Frequently Asked Questions

What retrospective questions work best for new teams?

New teams benefit from trust-building questions like “What is one thing you appreciate about this team so far?” and lightweight reflection like “What surprised you this sprint?” Avoid heavy questions about dysfunction until the team has built psychological safety.

How soon should a new team run their first retrospective?

Run your first retrospective after the very first sprint. The earlier you establish the retro habit, the faster your team builds trust and improves.

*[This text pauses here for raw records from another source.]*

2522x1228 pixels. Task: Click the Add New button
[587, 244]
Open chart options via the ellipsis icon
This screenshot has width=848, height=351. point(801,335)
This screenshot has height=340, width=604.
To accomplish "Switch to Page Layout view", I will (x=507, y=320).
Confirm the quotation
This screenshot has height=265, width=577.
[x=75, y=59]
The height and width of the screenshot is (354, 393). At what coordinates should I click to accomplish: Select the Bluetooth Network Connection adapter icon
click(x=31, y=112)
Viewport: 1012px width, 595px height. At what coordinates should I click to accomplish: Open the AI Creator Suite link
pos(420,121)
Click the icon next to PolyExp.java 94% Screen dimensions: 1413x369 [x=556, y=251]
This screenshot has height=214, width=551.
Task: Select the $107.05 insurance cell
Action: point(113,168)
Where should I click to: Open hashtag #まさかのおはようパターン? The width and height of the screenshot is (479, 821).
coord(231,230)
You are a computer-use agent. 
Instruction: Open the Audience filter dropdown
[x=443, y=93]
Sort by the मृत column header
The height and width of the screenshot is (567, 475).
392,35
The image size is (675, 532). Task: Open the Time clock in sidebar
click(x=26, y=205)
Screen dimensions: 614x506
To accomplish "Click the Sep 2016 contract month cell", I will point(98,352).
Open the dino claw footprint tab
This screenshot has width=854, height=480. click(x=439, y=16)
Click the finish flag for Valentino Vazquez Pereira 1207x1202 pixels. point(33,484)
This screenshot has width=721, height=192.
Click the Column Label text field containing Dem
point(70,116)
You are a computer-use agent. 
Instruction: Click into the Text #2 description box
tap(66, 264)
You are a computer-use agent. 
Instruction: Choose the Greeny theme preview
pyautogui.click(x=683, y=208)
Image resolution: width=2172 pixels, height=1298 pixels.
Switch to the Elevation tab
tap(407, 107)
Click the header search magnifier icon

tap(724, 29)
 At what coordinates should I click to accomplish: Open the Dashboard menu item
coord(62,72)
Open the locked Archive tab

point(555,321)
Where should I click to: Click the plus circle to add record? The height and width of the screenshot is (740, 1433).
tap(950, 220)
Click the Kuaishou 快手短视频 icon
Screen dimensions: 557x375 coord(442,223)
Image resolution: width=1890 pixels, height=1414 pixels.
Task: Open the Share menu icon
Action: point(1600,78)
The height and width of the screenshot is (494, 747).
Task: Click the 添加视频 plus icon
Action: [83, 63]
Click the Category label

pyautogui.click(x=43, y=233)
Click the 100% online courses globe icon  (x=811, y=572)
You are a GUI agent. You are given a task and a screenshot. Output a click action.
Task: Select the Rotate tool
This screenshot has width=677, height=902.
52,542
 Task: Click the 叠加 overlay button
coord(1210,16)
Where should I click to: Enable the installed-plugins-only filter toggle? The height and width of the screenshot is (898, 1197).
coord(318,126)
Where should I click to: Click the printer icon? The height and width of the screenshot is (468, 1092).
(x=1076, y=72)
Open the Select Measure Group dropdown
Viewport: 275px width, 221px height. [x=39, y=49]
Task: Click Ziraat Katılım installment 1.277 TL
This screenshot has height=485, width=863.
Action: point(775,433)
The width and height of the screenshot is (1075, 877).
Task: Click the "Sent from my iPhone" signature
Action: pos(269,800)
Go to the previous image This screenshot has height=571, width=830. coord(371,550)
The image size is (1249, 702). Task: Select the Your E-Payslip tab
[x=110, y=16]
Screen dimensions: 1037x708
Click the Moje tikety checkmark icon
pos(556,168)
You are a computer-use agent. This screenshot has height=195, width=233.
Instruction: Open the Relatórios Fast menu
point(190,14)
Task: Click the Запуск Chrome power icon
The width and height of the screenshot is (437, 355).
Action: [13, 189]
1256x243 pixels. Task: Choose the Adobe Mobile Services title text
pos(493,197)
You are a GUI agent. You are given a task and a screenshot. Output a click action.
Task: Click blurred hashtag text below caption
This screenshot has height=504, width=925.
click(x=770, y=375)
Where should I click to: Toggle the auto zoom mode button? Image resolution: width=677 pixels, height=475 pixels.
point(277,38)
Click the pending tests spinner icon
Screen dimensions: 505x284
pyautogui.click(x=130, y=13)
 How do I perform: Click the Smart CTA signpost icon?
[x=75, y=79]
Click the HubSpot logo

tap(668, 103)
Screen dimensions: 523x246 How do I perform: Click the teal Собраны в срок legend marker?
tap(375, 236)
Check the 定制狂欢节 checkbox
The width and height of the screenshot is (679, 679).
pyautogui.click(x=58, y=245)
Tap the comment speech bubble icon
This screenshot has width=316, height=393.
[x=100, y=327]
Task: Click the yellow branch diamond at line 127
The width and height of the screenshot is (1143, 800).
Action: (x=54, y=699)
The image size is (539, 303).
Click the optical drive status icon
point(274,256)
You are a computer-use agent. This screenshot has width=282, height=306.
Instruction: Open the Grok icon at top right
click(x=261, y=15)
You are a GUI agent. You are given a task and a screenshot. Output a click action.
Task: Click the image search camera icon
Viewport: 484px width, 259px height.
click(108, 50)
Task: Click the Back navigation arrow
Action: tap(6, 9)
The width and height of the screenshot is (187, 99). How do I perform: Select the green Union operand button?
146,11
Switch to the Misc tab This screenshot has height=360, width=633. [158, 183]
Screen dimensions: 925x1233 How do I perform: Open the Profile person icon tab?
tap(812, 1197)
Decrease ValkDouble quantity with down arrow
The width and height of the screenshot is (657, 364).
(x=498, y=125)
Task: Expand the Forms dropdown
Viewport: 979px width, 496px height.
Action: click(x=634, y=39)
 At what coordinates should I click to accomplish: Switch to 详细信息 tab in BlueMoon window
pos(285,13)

Use a simple format like What Went Well or Start Stop Continue for the first session.

Should new teams do anonymous retrospectives?

It depends on the team’s comfort level. Anonymous input can help new team members share honest feedback before trust is fully established. As the team matures, you can transition to named contributions.

Give It a Try

Want to run a New Team retrospective without fussing over setup? RetroFlow comes with a built-in template, dot voting, and anonymous mode — no signup, no cost.

Start a free retro →

Summary

New teams need retrospective questions focused on:

  • Trust building — Creating psychological safety
  • Getting to know each other — Understanding preferences
  • Establishing norms — Creating working agreements
  • Role clarity — Understanding responsibilities
  • Gentle reflection — Learning without blame

Focus on these foundations before optimizing process. The investment in team formation pays dividends in performance later.